WORK INSTRUCTIONS: Each word in the data below should be copied exactly; the images should not.

SUPPLIED MATERIAL:
........
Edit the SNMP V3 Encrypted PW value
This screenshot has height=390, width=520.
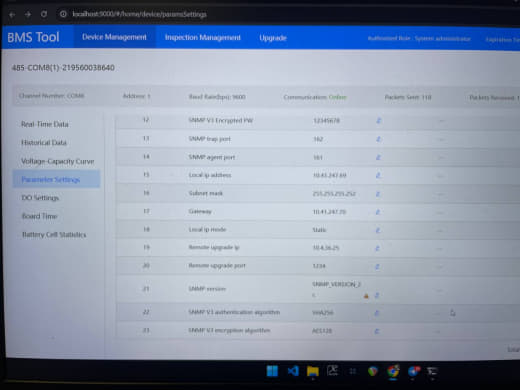(x=378, y=120)
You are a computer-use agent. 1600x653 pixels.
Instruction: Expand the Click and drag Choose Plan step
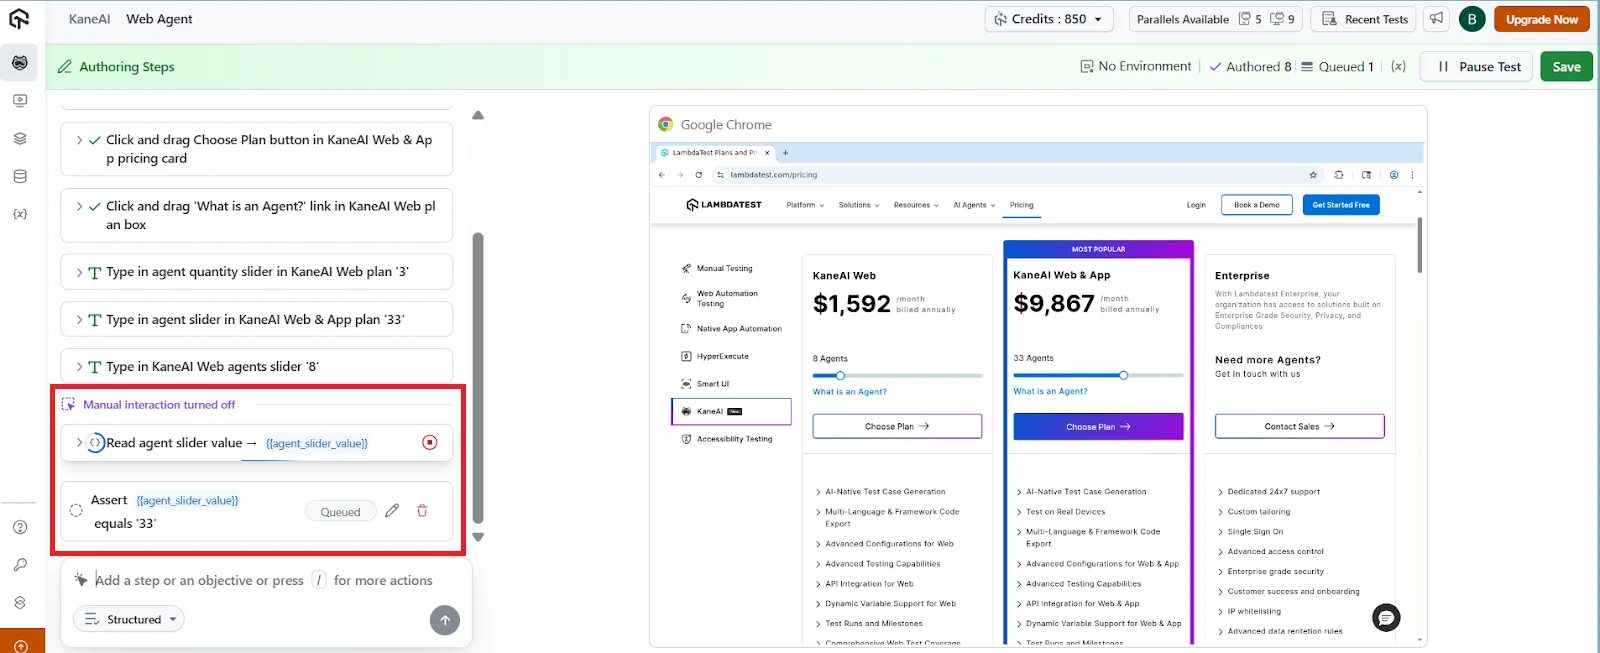pyautogui.click(x=79, y=140)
........
WRITTEN RESPONSE:
Edit the SNMP V3 Encrypted PW value
This screenshot has height=390, width=520.
(x=378, y=120)
You are a computer-use agent. 1600x653 pixels.
Instruction: Expand the Click and drag Choose Plan step
pyautogui.click(x=79, y=140)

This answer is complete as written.